President Joe Biden delivered sweeping remarks Friday about human rights, zeroing in on ongoing human rights abuses around the world and underscoring the importance of truth in a time of disinformation.

Biden spoke at the Dodd Center for Human Rights at the University of Connecticut, named after Nuremberg prosecutor and former US Sen. Thomas Dodd and his son, former US Sen. Chris Dodd – Biden’s longtime friend and peer in the Senate. The center holds a collection of papers dating back to the Nuremberg trials, during which Nazi war criminals were brought to justice in Germany between 1945 and 1949.

The President spent a great deal of his speech discussing the horrors of the Holocaust, as well as the elder Dodd’s efforts to preserve the truth through Nuremberg. Biden asserted that the lesson “at the heart of the Nuremberg trials was “finding truth, documenting it – so it could never be denied.”

“(Thomas) Dodd built a case fact by fact, using the Nazis’ own meticulous records of crimes and shocking human evidence to pin down Nazi leaders, who tried to deny their complicity and feign ignorance,” the President said. “And even more important, it denied the entire German policy – the ability to feign ignorance. To deal with the past you must face the truth.”

The President also pointed to Holocaust deniers, calling continual denial of the events by some “an evil that we still have to guard against to this day.” He also later said that “in an age of increasing misinformation and disinformation, we must not grow complacent.”

“Attacks on truth are still a harbinger of tyranny. Nothing in our democracy is assured … nothing about our freedom is guaranteed. We have to work for it,” he said.

Biden discussed the importance of exposing complicity in human rights abuses, saying that when each of his children and grandchildren turn 15 years old, he sends them to see the Dachau concentration camp in Germany.

“I want them to see the lovely homes that were right up against the fence line, with their beautiful roofs. People living in there rationalized that ‘It’s not me. I’m not doing this. And I don’t know, really, what’s going on in there,’” Biden emphasized. “I wanted them to see the ability of the human mind to rationalize cannot be underestimated.”

Atrocities, he noted, are “happening now in other parts of the world” and “we see human rights and democratic principles increasingly under assault.”

“We feel the same charge of history upon our own shoulders to act,” the President continued. “We have fewer democracies in the world today than we did 15 years ago. Fewer – not more. Fewer!”

The President pointed to actions by his administration to put human rights at the forefront of US policy, saying that “leading by example means taking action at home to renew and defend our own democracy, to advance equity and promote justice, to defend the sacred right to vote in free, fair and secure elections.”

“Leading by example means not pretending that our history has been perfect, but demonstrating how strong nations speak honestly about the past and uphold the truth to strive to improve,” he continued.

The US has “never” lived up to its guiding principle that all men and women are created equal, Biden said.

“We have never lived up to it.

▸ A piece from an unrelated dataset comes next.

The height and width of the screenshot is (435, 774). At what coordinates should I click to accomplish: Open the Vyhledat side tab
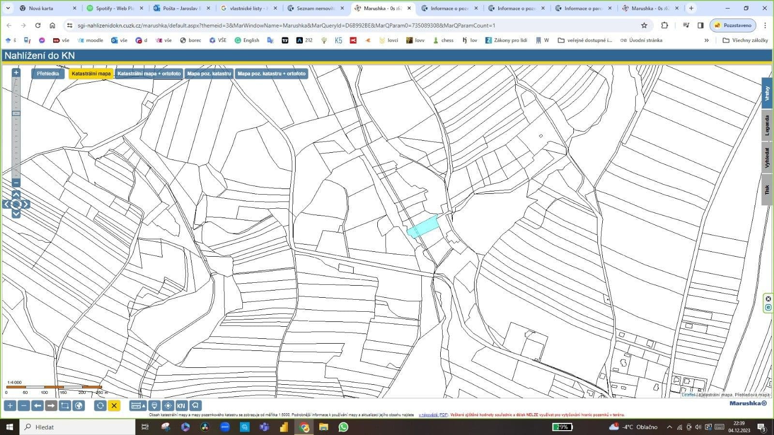click(767, 158)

We have never, until very recently, walked away from it. The arc has always bent closer and closer to the justice and inclusion. The moment we stop, the moment we rest, is the moment that our influence diminishes,” he continued.

Biden’s speech came a day after the US formally rejoined the United Nations Human Rights Council. During his speech on Friday, the President expressed astonishment over the Trump administration’s previous decision to leave the council.

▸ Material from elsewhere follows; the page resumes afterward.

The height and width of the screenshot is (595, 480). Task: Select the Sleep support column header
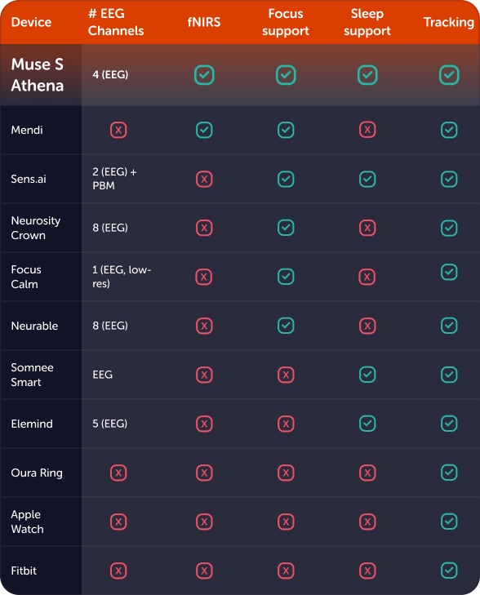click(367, 22)
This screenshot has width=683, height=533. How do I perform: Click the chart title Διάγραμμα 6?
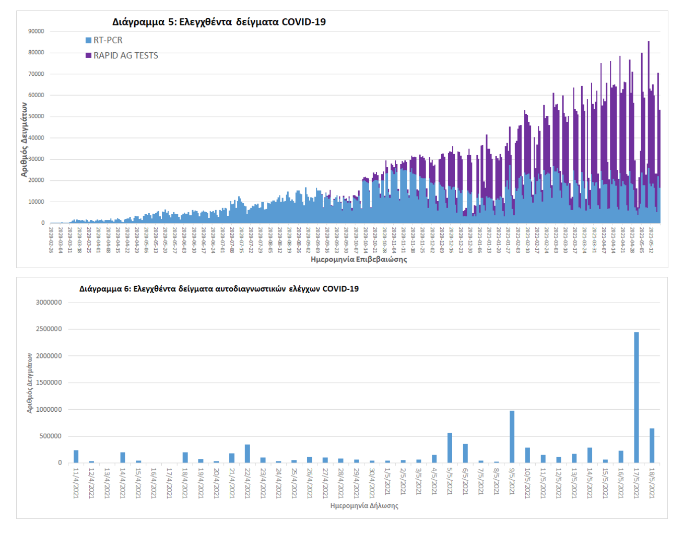click(x=219, y=288)
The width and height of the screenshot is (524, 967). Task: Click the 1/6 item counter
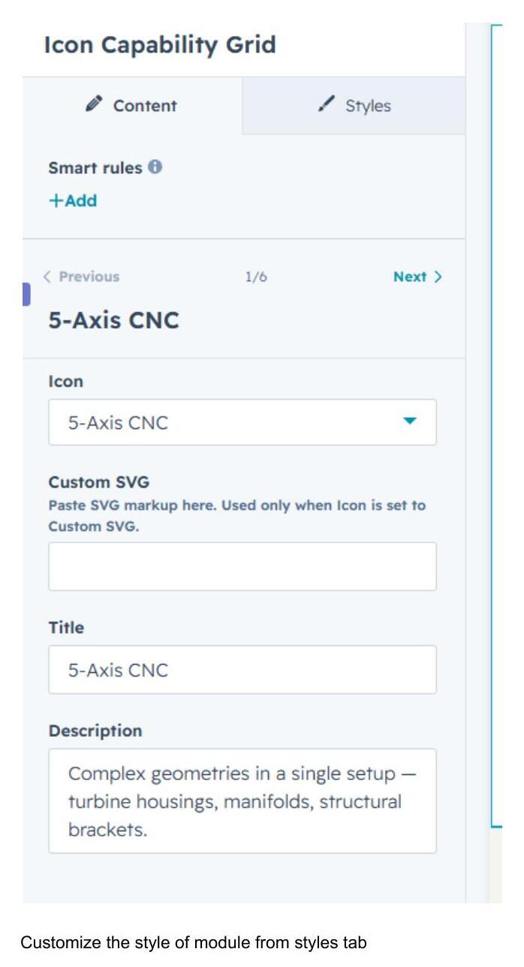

“(M)ass atrocities, crimes against humanity do not happen by accident. They don’t happen by accident. They’re the result of choices, choices made by individual human beings and world leaders and sadly, when you look around the world today, we cannot say that the specter of atrocity is behind us,” the President said, pointing to human rights abuses against Uyghurs in China, the Rohingya in Myanmar and civilians in northern Ethiopia.

He said he’s raised these issues with world leaders, later underscoring that “silence is complicity.”